I urge the Minister to look at the Rural Services Network report and to take into account the fact that rural England counts as the most deprived region of England, compared with the geographical regions. I urge him to accept the amendment, and in doing so to ensure that resources are allocated appropriately to every part of every region of this country.
Amendment 13 would place
“a responsibility on the Government to publish the resources made available to communities in order to level-up”.
Who could argue with that? In not arguing with it, I cannot help reminding the Minister that Scotland was promised a £1.5-billion-a-year bonanza as part of the Brexit windfall. Of course, the reality is that Scotland has received 40% less funding than it did under the EU funding agenda, and it has suffered a 5.2% cut in its resource budget and a 9.7% cut in its capital budget. Perhaps the Minister can tell us how that supports the levelling-up agenda, because I certainly cannot understand. It is quite galling that as this Government show disrespect to devolved Parliaments—democratically elected Parliaments—by impinging on devolved powers and bypassing the democratic will of the Scottish people in devolved areas, they simultaneously cut their budget in the context of levelling up.
Despite the stated goals of the legislation, the Minister has been unable to say—perhaps he will do so when he gets to his feet—whether the levelling-up missions would result in a reduction in inequality to the point where we would see a reduction in child poverty. What kind of levelling-up commitment would not address the basic social scourge of child poverty? I cannot think what the point of any of this is if we are not committed to tackling that most basic and serious ill.
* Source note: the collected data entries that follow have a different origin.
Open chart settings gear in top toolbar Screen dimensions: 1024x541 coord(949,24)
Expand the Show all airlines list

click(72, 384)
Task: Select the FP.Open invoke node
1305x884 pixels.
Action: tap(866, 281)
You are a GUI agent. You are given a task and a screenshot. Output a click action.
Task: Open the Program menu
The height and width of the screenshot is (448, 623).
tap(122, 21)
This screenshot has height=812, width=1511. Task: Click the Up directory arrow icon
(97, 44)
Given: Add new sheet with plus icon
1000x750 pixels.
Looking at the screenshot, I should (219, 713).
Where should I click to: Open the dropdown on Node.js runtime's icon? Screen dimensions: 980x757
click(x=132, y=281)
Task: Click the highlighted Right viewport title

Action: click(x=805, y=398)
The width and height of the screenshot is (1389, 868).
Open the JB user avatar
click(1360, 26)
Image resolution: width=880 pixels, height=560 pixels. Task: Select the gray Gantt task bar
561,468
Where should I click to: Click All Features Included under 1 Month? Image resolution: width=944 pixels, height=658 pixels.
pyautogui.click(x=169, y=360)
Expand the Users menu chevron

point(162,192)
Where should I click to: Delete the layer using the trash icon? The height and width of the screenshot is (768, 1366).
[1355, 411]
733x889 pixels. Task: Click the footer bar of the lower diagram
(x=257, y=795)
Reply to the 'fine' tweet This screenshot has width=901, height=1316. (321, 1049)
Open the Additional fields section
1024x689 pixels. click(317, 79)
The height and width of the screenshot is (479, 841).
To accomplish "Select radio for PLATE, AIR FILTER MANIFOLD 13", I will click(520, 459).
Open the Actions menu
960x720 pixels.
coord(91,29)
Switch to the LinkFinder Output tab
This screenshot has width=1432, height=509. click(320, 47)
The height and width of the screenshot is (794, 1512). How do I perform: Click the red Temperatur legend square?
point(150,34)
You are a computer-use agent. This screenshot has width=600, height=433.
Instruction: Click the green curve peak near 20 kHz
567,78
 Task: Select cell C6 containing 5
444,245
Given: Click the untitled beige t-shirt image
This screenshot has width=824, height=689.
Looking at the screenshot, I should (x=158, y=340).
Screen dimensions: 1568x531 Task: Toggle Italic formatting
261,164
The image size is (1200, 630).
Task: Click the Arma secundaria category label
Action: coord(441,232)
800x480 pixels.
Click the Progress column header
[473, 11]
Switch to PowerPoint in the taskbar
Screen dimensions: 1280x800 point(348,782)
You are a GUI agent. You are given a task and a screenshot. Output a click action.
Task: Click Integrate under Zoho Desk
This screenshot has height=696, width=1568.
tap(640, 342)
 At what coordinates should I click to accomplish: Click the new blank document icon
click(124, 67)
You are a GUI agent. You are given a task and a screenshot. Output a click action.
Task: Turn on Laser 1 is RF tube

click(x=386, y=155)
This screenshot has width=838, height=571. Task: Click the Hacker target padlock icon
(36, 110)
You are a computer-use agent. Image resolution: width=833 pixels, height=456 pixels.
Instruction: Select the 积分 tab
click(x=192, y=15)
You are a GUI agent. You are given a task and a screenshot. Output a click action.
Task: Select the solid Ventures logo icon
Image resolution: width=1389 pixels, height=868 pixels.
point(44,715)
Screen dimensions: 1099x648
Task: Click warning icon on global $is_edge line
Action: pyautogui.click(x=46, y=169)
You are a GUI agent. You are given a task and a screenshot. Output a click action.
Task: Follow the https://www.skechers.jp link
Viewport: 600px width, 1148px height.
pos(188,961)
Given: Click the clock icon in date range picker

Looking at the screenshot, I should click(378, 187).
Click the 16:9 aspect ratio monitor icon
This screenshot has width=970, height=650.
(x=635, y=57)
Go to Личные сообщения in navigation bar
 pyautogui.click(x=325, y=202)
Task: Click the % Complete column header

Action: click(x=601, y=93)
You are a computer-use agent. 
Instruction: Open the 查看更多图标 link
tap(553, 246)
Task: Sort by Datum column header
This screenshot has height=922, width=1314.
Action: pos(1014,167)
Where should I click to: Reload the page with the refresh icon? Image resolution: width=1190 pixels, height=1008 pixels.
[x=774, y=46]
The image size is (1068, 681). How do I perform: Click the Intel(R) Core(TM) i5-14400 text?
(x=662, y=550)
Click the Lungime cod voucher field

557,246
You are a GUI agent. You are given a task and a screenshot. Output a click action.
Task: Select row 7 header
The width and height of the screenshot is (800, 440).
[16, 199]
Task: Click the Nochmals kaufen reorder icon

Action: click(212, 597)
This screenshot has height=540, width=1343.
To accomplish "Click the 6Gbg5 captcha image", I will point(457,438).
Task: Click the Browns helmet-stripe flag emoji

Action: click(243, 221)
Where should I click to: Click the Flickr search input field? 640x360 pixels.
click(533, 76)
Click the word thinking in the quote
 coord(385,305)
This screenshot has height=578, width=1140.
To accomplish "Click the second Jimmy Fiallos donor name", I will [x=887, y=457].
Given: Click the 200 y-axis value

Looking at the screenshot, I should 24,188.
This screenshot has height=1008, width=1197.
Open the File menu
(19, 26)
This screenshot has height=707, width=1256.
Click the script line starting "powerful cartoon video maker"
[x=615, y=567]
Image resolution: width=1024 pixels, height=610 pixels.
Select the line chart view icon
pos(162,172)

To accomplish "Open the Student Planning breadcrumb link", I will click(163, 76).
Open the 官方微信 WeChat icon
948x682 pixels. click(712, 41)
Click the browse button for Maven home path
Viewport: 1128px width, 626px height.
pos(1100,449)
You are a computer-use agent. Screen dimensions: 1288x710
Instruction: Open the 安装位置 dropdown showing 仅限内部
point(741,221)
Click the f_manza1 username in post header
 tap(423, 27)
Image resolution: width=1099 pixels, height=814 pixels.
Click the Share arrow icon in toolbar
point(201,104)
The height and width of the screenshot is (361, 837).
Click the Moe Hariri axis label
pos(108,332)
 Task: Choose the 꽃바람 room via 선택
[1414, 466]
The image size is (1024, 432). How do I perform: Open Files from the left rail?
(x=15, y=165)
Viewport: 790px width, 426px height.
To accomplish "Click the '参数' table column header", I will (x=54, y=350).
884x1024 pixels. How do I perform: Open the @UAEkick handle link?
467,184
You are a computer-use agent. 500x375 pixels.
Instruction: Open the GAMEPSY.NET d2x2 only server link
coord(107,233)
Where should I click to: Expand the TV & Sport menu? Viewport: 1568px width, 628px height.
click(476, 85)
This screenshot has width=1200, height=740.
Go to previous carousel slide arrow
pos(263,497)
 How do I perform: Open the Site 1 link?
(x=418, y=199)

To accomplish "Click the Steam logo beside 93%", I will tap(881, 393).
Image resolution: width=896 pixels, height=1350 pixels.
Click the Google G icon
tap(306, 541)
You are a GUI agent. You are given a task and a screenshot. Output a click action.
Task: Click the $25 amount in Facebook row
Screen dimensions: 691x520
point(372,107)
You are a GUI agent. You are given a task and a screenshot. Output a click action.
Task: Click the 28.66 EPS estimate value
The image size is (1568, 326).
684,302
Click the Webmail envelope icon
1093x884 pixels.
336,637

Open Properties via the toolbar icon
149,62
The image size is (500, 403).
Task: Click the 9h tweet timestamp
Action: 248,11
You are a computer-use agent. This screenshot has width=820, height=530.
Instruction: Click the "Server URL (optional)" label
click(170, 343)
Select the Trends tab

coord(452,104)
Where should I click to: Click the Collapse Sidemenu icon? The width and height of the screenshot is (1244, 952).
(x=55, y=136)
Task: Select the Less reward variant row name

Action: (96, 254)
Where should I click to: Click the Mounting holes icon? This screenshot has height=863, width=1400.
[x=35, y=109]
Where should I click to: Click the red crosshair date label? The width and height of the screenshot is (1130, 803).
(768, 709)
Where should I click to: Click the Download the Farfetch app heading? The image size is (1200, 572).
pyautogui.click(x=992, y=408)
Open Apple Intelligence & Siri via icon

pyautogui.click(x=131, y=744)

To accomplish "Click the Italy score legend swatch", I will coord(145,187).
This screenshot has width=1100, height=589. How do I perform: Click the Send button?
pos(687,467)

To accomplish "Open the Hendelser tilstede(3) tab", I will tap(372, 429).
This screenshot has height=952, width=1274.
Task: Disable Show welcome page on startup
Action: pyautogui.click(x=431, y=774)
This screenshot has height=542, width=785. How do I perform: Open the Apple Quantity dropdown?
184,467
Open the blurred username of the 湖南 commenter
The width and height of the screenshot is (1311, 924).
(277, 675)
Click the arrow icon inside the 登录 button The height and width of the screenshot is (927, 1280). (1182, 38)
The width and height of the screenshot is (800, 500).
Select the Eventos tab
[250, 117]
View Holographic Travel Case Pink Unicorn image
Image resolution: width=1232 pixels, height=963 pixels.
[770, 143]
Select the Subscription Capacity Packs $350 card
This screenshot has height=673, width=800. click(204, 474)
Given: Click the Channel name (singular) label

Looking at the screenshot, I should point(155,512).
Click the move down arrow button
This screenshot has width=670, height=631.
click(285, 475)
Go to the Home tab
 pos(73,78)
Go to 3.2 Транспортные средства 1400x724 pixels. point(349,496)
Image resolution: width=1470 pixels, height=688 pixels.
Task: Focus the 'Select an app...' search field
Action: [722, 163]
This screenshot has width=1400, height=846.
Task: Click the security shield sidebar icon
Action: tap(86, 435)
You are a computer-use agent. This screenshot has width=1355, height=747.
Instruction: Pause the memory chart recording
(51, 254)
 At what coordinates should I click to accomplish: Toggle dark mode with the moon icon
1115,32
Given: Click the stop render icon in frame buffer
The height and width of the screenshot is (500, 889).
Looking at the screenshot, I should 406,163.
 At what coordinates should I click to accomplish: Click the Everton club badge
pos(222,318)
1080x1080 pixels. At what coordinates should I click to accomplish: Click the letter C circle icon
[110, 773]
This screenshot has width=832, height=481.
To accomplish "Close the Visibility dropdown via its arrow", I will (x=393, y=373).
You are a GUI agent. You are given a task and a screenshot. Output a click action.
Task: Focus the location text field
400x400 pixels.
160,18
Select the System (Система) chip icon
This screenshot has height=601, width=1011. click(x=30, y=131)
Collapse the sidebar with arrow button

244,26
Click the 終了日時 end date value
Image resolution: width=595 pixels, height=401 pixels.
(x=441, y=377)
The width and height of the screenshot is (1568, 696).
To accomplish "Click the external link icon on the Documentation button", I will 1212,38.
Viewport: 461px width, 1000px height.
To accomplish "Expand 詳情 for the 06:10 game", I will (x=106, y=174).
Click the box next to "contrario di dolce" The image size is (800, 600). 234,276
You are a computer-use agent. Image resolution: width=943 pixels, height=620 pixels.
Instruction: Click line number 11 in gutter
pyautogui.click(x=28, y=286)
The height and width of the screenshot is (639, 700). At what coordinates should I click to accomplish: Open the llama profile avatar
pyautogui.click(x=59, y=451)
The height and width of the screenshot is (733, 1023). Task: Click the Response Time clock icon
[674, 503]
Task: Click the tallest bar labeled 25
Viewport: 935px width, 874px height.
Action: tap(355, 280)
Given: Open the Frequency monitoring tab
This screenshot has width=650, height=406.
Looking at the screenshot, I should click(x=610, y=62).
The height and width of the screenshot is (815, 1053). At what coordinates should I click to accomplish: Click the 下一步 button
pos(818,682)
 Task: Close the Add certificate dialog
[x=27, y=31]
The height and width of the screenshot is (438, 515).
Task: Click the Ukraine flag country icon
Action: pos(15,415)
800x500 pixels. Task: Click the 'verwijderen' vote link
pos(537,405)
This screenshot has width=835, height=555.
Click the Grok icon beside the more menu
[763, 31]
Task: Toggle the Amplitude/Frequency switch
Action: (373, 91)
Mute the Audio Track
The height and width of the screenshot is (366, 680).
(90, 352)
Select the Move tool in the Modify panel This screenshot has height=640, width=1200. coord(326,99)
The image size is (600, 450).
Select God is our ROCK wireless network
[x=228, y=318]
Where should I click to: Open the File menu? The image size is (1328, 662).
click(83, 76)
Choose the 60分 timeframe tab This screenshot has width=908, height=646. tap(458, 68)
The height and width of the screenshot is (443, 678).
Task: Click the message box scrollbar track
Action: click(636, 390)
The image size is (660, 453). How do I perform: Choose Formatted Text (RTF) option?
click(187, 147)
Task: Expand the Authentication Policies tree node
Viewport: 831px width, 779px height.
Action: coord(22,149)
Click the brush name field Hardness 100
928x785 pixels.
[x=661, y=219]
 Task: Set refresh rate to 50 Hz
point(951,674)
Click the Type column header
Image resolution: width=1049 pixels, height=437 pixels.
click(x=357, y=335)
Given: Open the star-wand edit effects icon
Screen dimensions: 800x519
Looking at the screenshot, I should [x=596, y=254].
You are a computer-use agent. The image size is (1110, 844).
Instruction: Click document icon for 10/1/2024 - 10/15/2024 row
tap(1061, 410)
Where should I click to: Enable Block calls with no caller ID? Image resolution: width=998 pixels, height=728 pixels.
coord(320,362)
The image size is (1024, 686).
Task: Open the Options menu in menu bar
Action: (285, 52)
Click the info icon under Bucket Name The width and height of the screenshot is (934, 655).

Of course, as we have heard, we do not need a fanfare to tackle inequality; we just need to get on and do it. We can exalt in our success if indeed we have it, but we do not need a Bill that runs to hundreds of pages but cannot even commit to transparency or to publishing details of the resources that it is willing to use.
In Scotland, the Scottish Government have tried, with their limited powers, to instigate levelling up—for example, with the Scottish child payment of £20 per child per week. That is real levelling up, and these are the kinds of measures that the Bill really ought to tackle to build a more inclusive society. As food bank use rises, we have a real opportunity if we are serious about levelling up, but it takes targeted political will and a determination to tackle the causes of inequality. That is not an easy thing to do—we have to put in a real shift—but a Bill that runs to a few hundred pages with vague missions that objectively cannot be held to account will not convince anybody.
It is clear to see that the resources for true levelling up will not be made available, certainly from the Scottish perspective with the figures I have cited. For all the warm words, and there have been many, it is difficult to have confidence that our communities will see any tangible difference as a result of this fanfare—sorry, this Bill. The Government should have no problem with amendment 13, because they know that no levelling up can happen without resources. Presumably, if they are serious about levelling up, those resources will be committed, so why not publish them? Why do the Government not exalt in their success and the resources they are willing to expend? If this levelling-up Bill and agenda do not reduce inequality or tackle poverty, child poverty or child hunger, I honestly cannot see the point of them.